Effectiveness of Pharmaceutical Smoking Cessation Aids in a Nationally Representative Cohort of American Smokers.
Published Web Locationhttps://doi.org/10.1093/jnci/djx240
Background:Despite strong efficacy in randomized trials, the population effectiveness of pharmaceutical aids in long-term smoking cessation is lacking, possibly because of confounding (factors that are associated with both pharmaceutical aid use and difficulty quitting). Matching techniques in longitudinal studies can remove this confounding bias. Methods:Using the nationally representative Tobacco Use Supplement to the Current Population Survey (TUS-CPS), we assessed the effectiveness of medications to aid quitting among baseline adult smokers who attempted to quit prior to one year of follow-up in two longitudinal studies: 2002-2003 and 2010-2011. Pharmaceutical aid users and nonusers with complete data (n = 2129) were matched using propensity score models with 12 potential confounders (age, sex, race-ethnicity, education, smoking intensity, nicotine dependence, previous quit history, self-efficacy to quit, smoke-free homes, survey year, and cessation aid use). Using matched data sets, logistic regression models were fit to assess whether use of any individual pharmaceutical aid increased the proportion of patients who were abstinent for 30 days or more at follow-up.
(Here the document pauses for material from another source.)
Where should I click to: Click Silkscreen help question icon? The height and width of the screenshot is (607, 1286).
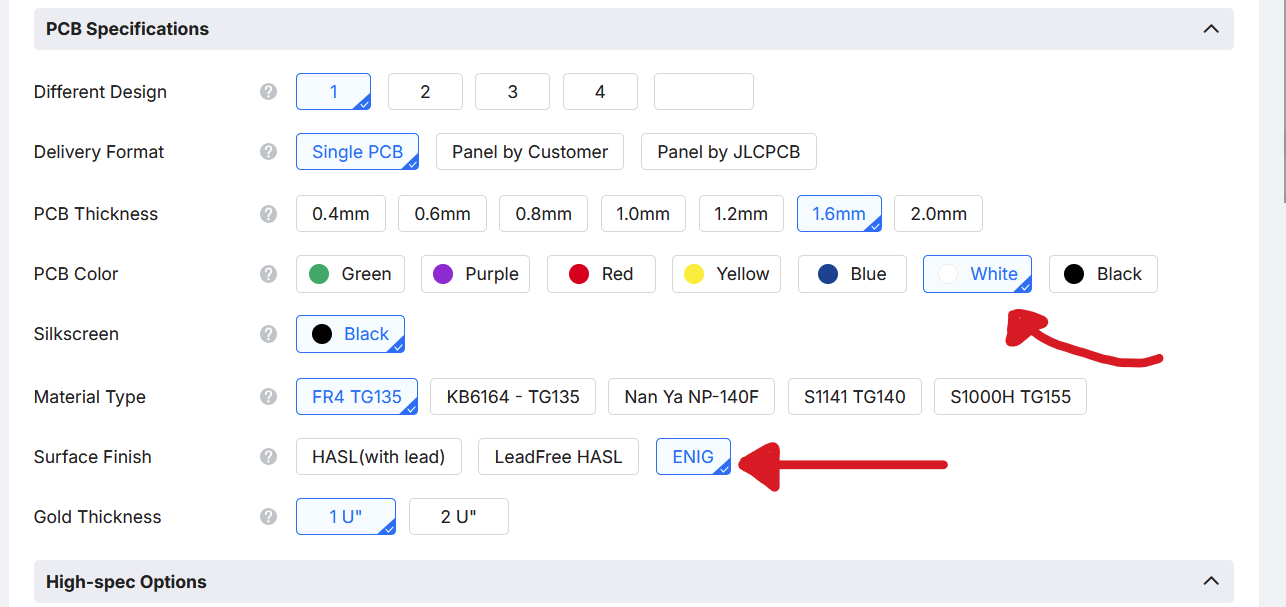coord(268,334)
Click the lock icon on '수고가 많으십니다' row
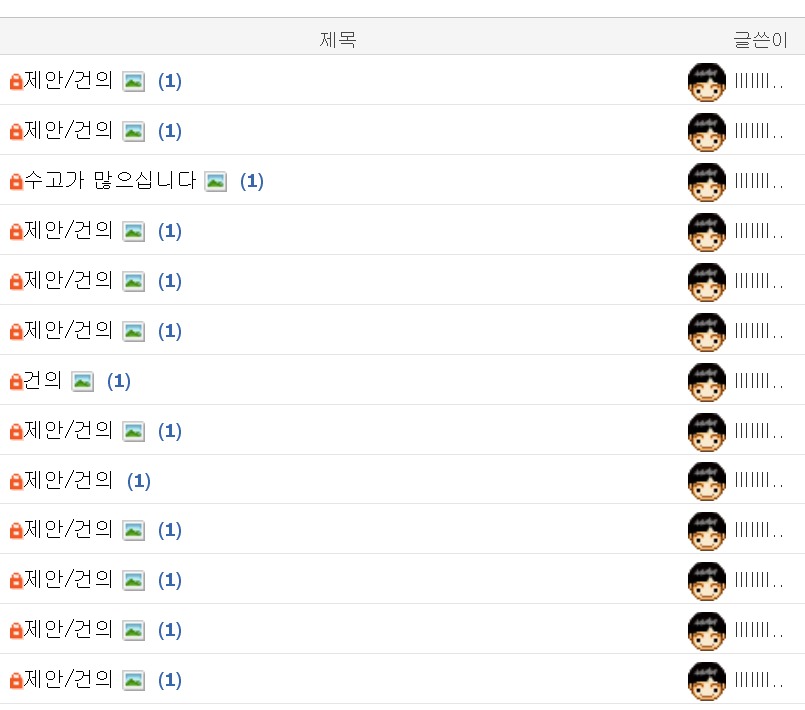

Results:Propensity score matching markedly improved balance on the potential confounders between the pharmaceutical aid use groups. Using matched samples to provide a balanced comparison, there was no evidence that use of varenicline (adjusted risk difference [aRD] = 0.01, 95% confidence interval [CI] = -0.07 to 0.11), bupropion (aRD = 0.02, 95% CI = -0.04 to 0.09), or nicotine replacement (aRD = 0.01, 95% CI = -0.03 to 0.06) increased the probability of 30 days or more smoking abstinence at one-year follow-up. Conclusions:The lack of effectiveness of pharmaceutical aids in increasing long-term cessation in population samples is not an artifact caused by confounded analyses. A possible explanation is that counseling and support interventions provided in efficacy trials are rarely delivered in the general population.